Occasionally, I will work with an individual and do some career counseling; it is not really my forte, however, I am always willing to help a friend or a colleague who knows someone that needs some help. I recently worked with a young woman who was unsure as to how she wanted to pursue her career…she had a bad experience with an unethical employer, as I’ve had and she was looking for some direction. It really is difficult working with someone from a career path perspective when they are not sure which direction they want to head….especially when one is not accustomed to career counseling.
I continually stressed to her the importance of a cover letter and her resume, not so much the content…even though we all know that is important…but I feel that it is just as important to have an ‘error’ free cover letter and resume….in fact, in a 2014 survey by the Society of Human Resources’ survey, 77% of all HR Managers will not consider a candidate with even one (1) error on the cover letter or resume. The bottom line is that HR Managers expect to see your best with that first impression; they will tolerate ‘errors’ on the job much more than they will tolerate ‘errors’ in an introductory piece of correspondence.
The basic advice I can give regarding your resume is that most HR individuals want to see experience and education (in that order) in descending order (last position/school first). There is no rule as to how long a resume is to be, however, if you are a recent college graduate, keep it short. If you have a good deal of ‘volunteer’ work, please consider a separate ‘Volunteer’ resume. Send it along with your regular resume; this will give the HR individual an opportunity to decide if they want to look at it or not at that point in time. You may have a few versions of your resume for various types of positions so please spend the time insuring that you are forwarding the correct resume for the position.

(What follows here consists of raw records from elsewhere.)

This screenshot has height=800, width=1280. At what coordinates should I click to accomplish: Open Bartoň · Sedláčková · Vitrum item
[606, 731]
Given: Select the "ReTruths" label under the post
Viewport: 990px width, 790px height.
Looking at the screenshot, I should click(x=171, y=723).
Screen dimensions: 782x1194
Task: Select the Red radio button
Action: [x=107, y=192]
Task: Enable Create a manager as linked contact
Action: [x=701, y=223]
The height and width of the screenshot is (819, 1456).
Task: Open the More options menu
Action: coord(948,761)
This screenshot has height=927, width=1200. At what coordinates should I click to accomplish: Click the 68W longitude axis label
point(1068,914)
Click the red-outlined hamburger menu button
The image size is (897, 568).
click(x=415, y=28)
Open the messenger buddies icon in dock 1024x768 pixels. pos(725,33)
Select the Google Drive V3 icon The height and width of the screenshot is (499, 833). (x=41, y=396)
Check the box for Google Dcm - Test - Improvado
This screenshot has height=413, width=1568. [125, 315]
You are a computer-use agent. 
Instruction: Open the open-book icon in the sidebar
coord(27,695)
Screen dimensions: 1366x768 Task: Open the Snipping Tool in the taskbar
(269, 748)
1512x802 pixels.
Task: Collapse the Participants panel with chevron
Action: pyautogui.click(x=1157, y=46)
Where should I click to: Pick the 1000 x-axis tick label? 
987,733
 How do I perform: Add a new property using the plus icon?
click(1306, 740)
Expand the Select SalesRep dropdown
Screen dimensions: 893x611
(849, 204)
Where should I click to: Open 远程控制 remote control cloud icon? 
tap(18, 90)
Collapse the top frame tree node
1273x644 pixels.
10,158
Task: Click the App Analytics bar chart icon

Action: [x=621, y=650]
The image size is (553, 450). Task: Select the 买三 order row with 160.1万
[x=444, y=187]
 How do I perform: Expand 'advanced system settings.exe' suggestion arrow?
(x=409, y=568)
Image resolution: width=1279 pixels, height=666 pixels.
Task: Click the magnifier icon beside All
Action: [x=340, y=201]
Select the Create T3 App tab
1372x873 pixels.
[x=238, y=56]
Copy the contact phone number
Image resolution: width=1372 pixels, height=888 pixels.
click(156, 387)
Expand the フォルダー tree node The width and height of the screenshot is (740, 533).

Regarding cover letters….that tends to get a bit, more tricky. You want to tailor your cover letter to fit the company and the position. You want the individual reading the letter to know Why you are writing, Why they should be interested in you and What action needs to be taken next….I always recommend that you state that you will be the one following up, instead of waiting for a potential employer to call you.
Here are a few things to remember:
Make it personal. Your letter should be interesting and relevant to the employer while including pertinent facts about your candidacy. You do not have to tell them your work history in the cover letter; that should be in your attached resume. The letter should reflect your personality…send a letter that mirrors your style. Don’t try to ‘fit’ into the mold you think the potential employer is looking for….if you are not that style, it will be identified early on in the recruiting process.
Let others praise your abilities. Place a quote from someone that thinks highly of you from a professional perspective in the body of the cover letter…it is good to let others speak for you. If you’ve done something notable in a former position, let your former supervisor/colleague, etc. write a testimonial to you. Having something a little imaginative/creative can help as well.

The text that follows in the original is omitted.